▸ **What this task involves**
Below are lines of records; copy exactly those from the one containing "Tap the Transferring status text" through the one containing "You are a computer-use agent. 464x407 pixels.", leaving the pictures behind.
+--
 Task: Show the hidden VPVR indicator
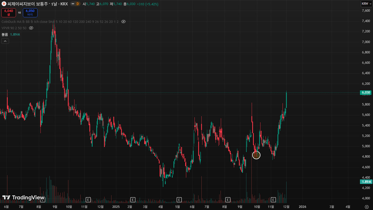point(31,28)
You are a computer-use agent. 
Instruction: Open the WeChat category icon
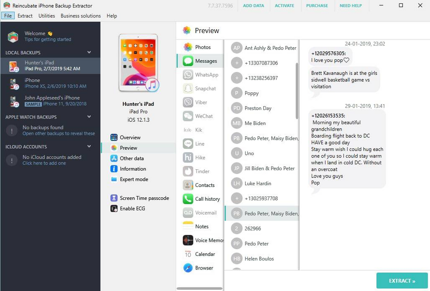coord(187,116)
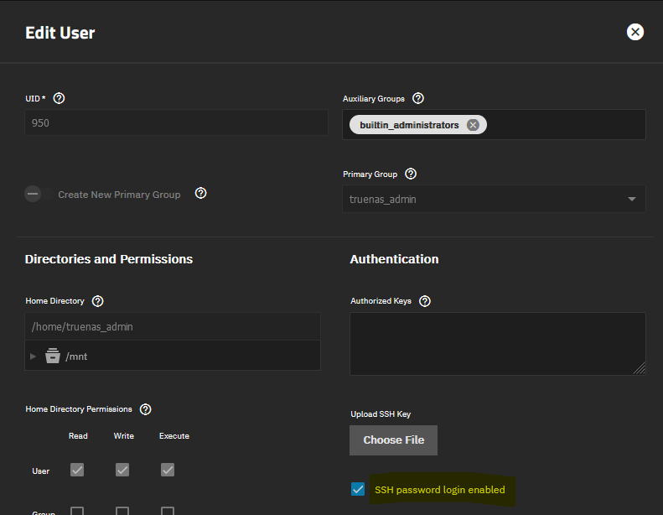Toggle the User Write permission checkbox
Image resolution: width=663 pixels, height=515 pixels.
click(x=122, y=471)
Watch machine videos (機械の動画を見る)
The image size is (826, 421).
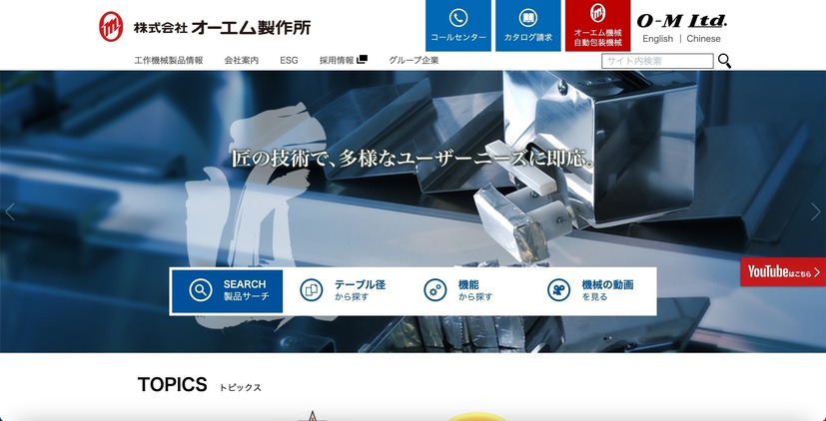[591, 290]
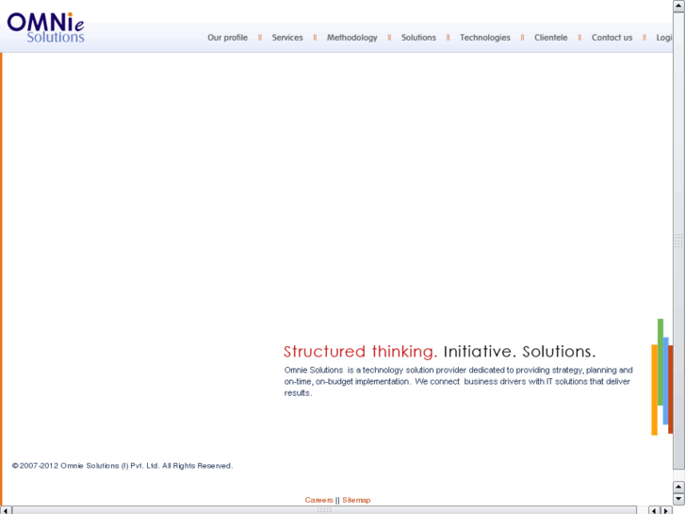
Task: View the Clientele page
Action: [550, 38]
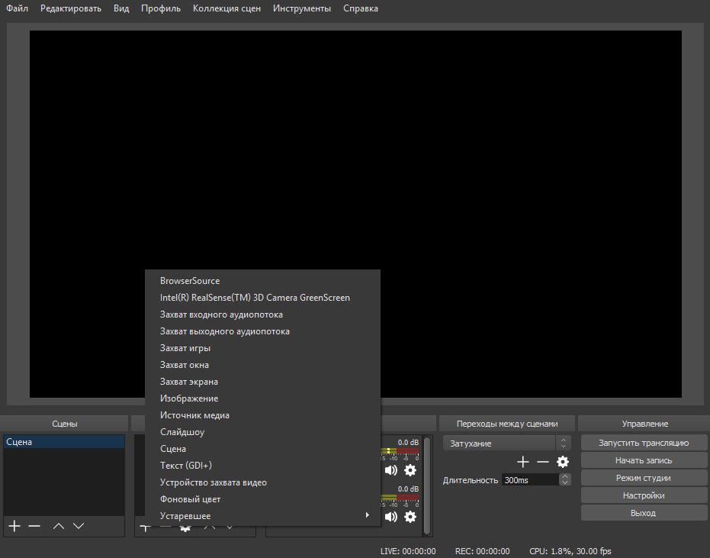Open the Затухание transition dropdown
This screenshot has width=710, height=558.
tap(506, 443)
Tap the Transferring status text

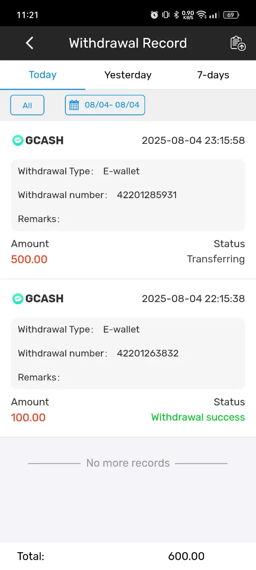pos(216,259)
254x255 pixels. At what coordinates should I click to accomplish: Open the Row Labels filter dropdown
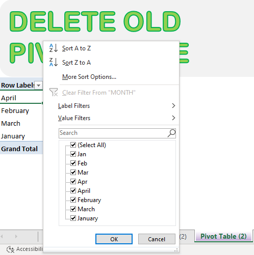(x=39, y=85)
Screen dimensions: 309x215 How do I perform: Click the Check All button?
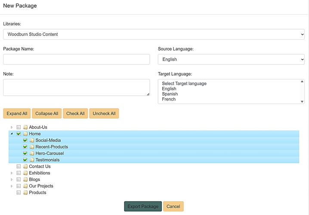point(75,114)
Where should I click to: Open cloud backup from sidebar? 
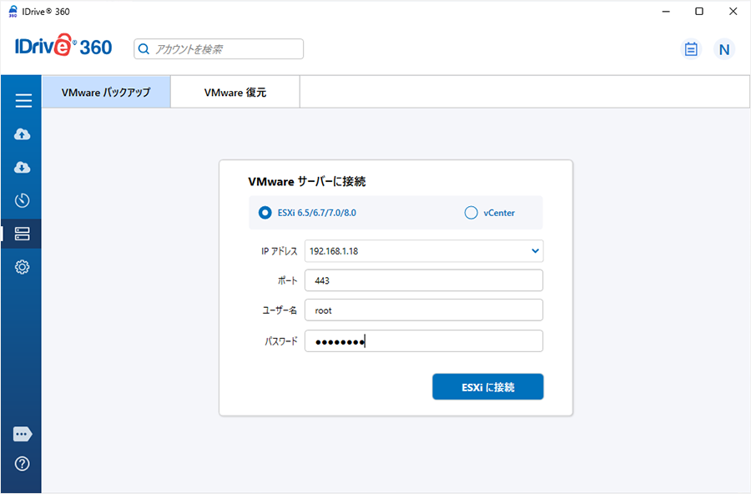(23, 134)
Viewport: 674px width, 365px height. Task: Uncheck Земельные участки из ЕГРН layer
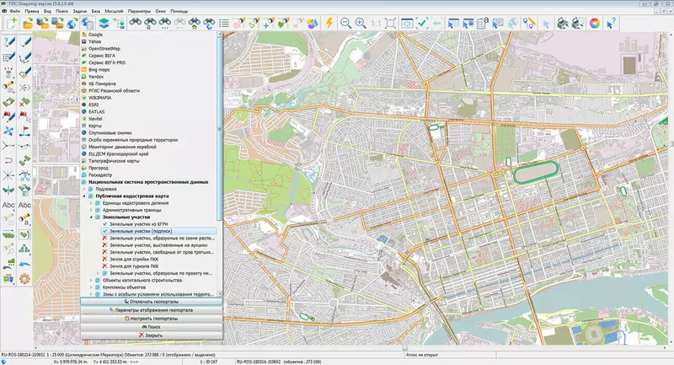105,223
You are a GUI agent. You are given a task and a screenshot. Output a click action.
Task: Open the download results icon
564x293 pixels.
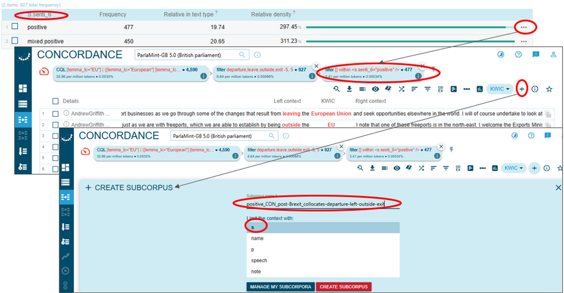coord(349,88)
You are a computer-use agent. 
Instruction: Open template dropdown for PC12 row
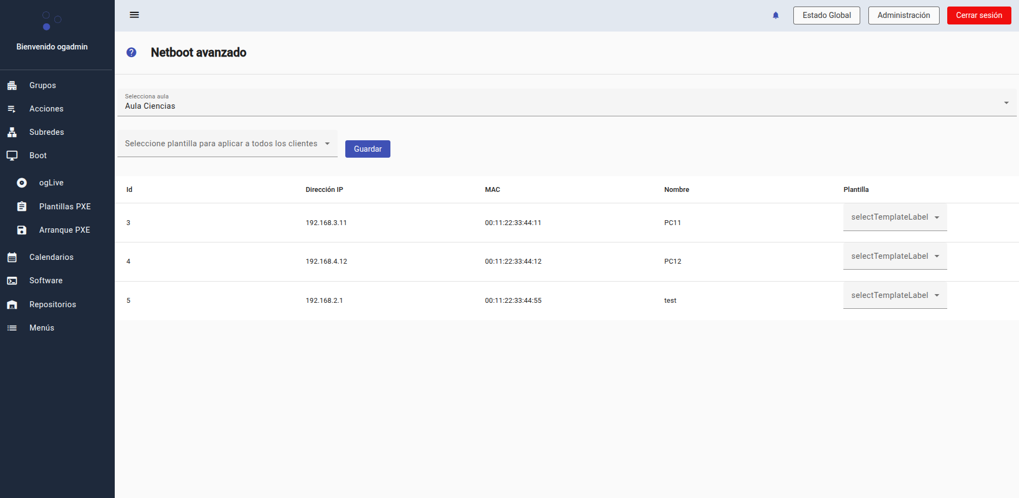894,256
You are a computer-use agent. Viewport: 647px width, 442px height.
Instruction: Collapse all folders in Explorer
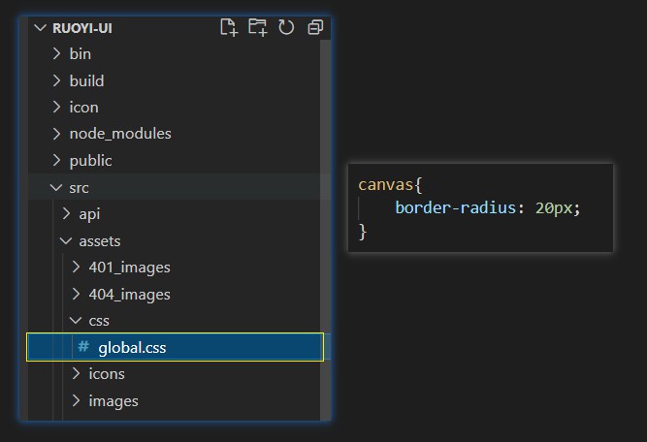coord(315,27)
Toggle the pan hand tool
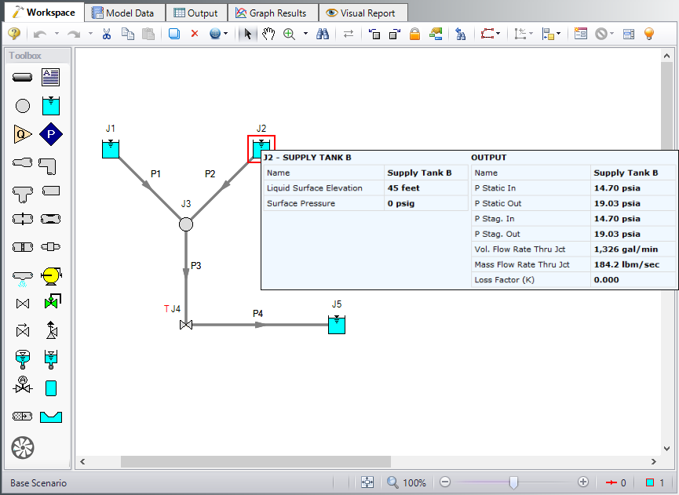 click(x=268, y=34)
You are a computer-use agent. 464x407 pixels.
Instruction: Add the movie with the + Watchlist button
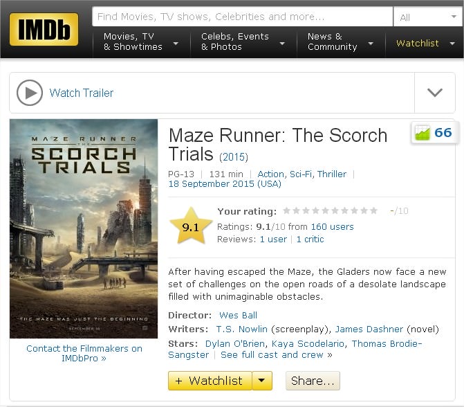[210, 381]
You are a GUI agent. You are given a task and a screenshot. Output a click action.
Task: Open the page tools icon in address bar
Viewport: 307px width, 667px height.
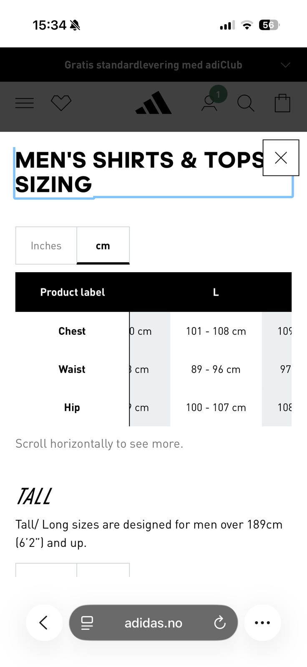(x=87, y=623)
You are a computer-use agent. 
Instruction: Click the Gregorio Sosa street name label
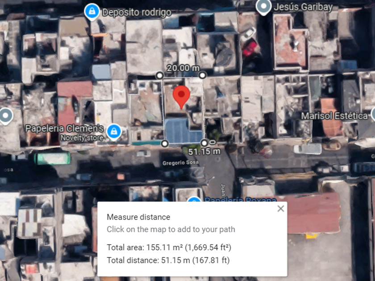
+--
▸ **Reply to the task**
Tap the Transferring status text

pos(216,259)
254x255 pixels. At what coordinates should I click to accomplish: Open the Row Labels filter dropdown
(x=39, y=85)
Screen dimensions: 309x215 How do I perform: Click the Check All button?
point(75,114)
Where should I click to: Open cloud backup from sidebar? 
(23, 134)
Viewport: 674px width, 365px height. Task: Uncheck Земельные участки из ЕГРН layer
105,223
You are a GUI agent. You are given a task and a screenshot. Output a click action.
Task: Open the download results icon
564x293 pixels.
coord(349,88)
You are a computer-use agent. 
Instruction: Open template dropdown for PC12 row
894,256
You are a computer-use agent. Viewport: 647px width, 442px height.
Instruction: Collapse all folders in Explorer
coord(315,27)
Toggle the pan hand tool
 click(x=268, y=34)
You are a computer-use agent. 464x407 pixels.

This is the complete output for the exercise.